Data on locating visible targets
--- Start ---
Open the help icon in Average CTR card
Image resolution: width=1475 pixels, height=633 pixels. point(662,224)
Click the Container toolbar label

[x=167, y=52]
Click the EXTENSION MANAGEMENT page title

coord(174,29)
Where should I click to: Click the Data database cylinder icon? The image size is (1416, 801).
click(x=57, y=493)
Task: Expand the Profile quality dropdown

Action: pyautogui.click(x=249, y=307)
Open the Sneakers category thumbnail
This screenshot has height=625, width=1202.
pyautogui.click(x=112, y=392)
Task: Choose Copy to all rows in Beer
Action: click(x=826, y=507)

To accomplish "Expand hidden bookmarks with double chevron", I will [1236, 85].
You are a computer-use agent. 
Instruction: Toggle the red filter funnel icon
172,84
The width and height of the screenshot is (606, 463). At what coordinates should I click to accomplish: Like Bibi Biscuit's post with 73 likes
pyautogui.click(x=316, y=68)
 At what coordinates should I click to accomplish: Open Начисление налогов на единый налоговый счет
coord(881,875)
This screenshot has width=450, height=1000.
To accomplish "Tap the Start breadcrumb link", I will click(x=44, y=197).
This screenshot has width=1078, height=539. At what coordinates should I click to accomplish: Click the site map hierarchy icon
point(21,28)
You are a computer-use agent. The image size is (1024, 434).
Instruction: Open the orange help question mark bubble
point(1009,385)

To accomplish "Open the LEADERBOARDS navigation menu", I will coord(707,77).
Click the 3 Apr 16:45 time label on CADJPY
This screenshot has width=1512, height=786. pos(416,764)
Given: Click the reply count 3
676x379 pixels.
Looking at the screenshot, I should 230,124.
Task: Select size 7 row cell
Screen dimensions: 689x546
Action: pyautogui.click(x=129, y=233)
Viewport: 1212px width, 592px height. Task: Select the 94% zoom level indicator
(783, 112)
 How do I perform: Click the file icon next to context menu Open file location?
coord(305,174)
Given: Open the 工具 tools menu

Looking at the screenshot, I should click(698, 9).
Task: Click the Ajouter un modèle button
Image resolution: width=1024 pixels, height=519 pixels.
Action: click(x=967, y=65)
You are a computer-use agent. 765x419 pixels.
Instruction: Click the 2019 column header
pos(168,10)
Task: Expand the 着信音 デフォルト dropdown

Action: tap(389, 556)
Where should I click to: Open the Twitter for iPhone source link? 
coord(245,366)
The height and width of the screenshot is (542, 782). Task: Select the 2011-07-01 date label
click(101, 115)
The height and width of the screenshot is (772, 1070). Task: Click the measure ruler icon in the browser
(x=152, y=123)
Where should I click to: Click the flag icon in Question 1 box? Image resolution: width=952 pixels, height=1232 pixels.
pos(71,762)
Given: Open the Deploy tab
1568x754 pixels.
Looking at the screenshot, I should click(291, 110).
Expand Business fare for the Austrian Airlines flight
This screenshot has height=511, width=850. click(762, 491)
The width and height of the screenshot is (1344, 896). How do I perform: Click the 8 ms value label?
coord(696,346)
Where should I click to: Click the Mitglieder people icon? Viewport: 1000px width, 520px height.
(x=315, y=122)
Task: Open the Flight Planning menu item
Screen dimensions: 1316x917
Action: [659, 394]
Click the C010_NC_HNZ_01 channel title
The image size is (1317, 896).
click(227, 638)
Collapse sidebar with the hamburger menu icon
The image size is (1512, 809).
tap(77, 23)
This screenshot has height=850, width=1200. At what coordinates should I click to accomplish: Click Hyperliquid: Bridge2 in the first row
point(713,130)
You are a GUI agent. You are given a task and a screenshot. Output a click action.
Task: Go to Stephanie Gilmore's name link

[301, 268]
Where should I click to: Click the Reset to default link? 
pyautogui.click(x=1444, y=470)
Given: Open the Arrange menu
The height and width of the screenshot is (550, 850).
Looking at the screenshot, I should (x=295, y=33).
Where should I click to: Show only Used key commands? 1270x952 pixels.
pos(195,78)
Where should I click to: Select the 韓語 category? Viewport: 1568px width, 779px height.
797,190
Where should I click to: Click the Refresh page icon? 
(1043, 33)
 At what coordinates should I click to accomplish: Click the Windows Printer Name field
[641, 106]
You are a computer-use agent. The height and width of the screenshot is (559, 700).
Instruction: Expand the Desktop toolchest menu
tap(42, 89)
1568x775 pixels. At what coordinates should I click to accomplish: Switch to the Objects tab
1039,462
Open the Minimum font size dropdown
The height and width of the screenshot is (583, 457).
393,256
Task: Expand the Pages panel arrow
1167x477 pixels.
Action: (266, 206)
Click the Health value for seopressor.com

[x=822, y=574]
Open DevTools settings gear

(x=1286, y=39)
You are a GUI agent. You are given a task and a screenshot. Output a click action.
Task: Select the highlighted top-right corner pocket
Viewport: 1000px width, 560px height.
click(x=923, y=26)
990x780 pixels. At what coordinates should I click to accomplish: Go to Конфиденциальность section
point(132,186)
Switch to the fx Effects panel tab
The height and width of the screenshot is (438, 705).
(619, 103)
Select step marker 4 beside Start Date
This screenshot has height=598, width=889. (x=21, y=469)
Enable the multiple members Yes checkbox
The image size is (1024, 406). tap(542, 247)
--- End ---
# Aim
Edit the material above so that each instance of "At what coordinates should I click to accomplish" reads "Which point should I click to complete", and leave everything else unchanged.

# Answer for the task
Open the help icon in Average CTR card
Image resolution: width=1475 pixels, height=633 pixels. point(662,224)
Click the Container toolbar label

[x=167, y=52]
Click the EXTENSION MANAGEMENT page title

coord(174,29)
Where should I click to: Click the Data database cylinder icon? The image size is (1416, 801).
click(x=57, y=493)
Task: Expand the Profile quality dropdown

Action: pyautogui.click(x=249, y=307)
Open the Sneakers category thumbnail
This screenshot has height=625, width=1202.
pyautogui.click(x=112, y=392)
Task: Choose Copy to all rows in Beer
Action: click(x=826, y=507)

To accomplish "Expand hidden bookmarks with double chevron", I will [1236, 85].
You are a computer-use agent. 
Instruction: Toggle the red filter funnel icon
172,84
The width and height of the screenshot is (606, 463). Which point should I click to complete: Like Bibi Biscuit's post with 73 likes
pyautogui.click(x=316, y=68)
 Which point should I click to complete: Open Начисление налогов на единый налоговый счет
coord(881,875)
This screenshot has width=450, height=1000.
To accomplish "Tap the Start breadcrumb link", I will click(x=44, y=197).
This screenshot has width=1078, height=539. Which point should I click to complete: Click the site map hierarchy icon
point(21,28)
You are a computer-use agent. The image size is (1024, 434).
Instruction: Open the orange help question mark bubble
point(1009,385)

To accomplish "Open the LEADERBOARDS navigation menu", I will coord(707,77).
Click the 3 Apr 16:45 time label on CADJPY
This screenshot has width=1512, height=786. pos(416,764)
Given: Click the reply count 3
676x379 pixels.
Looking at the screenshot, I should 230,124.
Task: Select size 7 row cell
Screen dimensions: 689x546
Action: pyautogui.click(x=129, y=233)
Viewport: 1212px width, 592px height. Task: Select the 94% zoom level indicator
(783, 112)
 How do I perform: Click the file icon next to context menu Open file location?
coord(305,174)
Given: Open the 工具 tools menu

Looking at the screenshot, I should click(698, 9).
Task: Click the Ajouter un modèle button
Image resolution: width=1024 pixels, height=519 pixels.
Action: click(x=967, y=65)
You are a computer-use agent. 765x419 pixels.
Instruction: Click the 2019 column header
pos(168,10)
Task: Expand the 着信音 デフォルト dropdown

Action: tap(389, 556)
Where should I click to: Open the Twitter for iPhone source link? 
coord(245,366)
The height and width of the screenshot is (542, 782). Task: Select the 2011-07-01 date label
click(101, 115)
The height and width of the screenshot is (772, 1070). Task: Click the measure ruler icon in the browser
(x=152, y=123)
Where should I click to: Click the flag icon in Question 1 box? Image resolution: width=952 pixels, height=1232 pixels.
pos(71,762)
Given: Open the Deploy tab
1568x754 pixels.
Looking at the screenshot, I should click(291, 110).
Expand Business fare for the Austrian Airlines flight
This screenshot has height=511, width=850. click(762, 491)
The width and height of the screenshot is (1344, 896). How do I perform: Click the 8 ms value label?
coord(696,346)
Where should I click to: Click the Mitglieder people icon? Viewport: 1000px width, 520px height.
(x=315, y=122)
Task: Open the Flight Planning menu item
Screen dimensions: 1316x917
Action: [659, 394]
Click the C010_NC_HNZ_01 channel title
The image size is (1317, 896).
click(227, 638)
Collapse sidebar with the hamburger menu icon
The image size is (1512, 809).
tap(77, 23)
This screenshot has height=850, width=1200. Which point should I click to complete: Click Hyperliquid: Bridge2 in the first row
point(713,130)
You are a GUI agent. You are given a task and a screenshot. Output a click action.
Task: Go to Stephanie Gilmore's name link

[301, 268]
Where should I click to: Click the Reset to default link? 
pyautogui.click(x=1444, y=470)
Given: Open the Arrange menu
The height and width of the screenshot is (550, 850).
Looking at the screenshot, I should (x=295, y=33).
Where should I click to: Show only Used key commands? 1270x952 pixels.
pos(195,78)
Where should I click to: Select the 韓語 category? Viewport: 1568px width, 779px height.
797,190
Where should I click to: Click the Refresh page icon? 
(1043, 33)
 Which point should I click to complete: Click the Windows Printer Name field
[641, 106]
You are a computer-use agent. The height and width of the screenshot is (559, 700).
Instruction: Expand the Desktop toolchest menu
tap(42, 89)
1568x775 pixels. Which point should I click to complete: Switch to the Objects tab
1039,462
Open the Minimum font size dropdown
The height and width of the screenshot is (583, 457).
393,256
Task: Expand the Pages panel arrow
1167x477 pixels.
Action: (266, 206)
Click the Health value for seopressor.com

[x=822, y=574]
Open DevTools settings gear

(x=1286, y=39)
You are a GUI agent. You are given a task and a screenshot. Output a click action.
Task: Select the highlighted top-right corner pocket
Viewport: 1000px width, 560px height.
click(x=923, y=26)
990x780 pixels. Which point should I click to complete: Go to Конфиденциальность section
point(132,186)
Switch to the fx Effects panel tab
The height and width of the screenshot is (438, 705).
(619, 103)
Select step marker 4 beside Start Date
This screenshot has height=598, width=889. (x=21, y=469)
Enable the multiple members Yes checkbox
The image size is (1024, 406). tap(542, 247)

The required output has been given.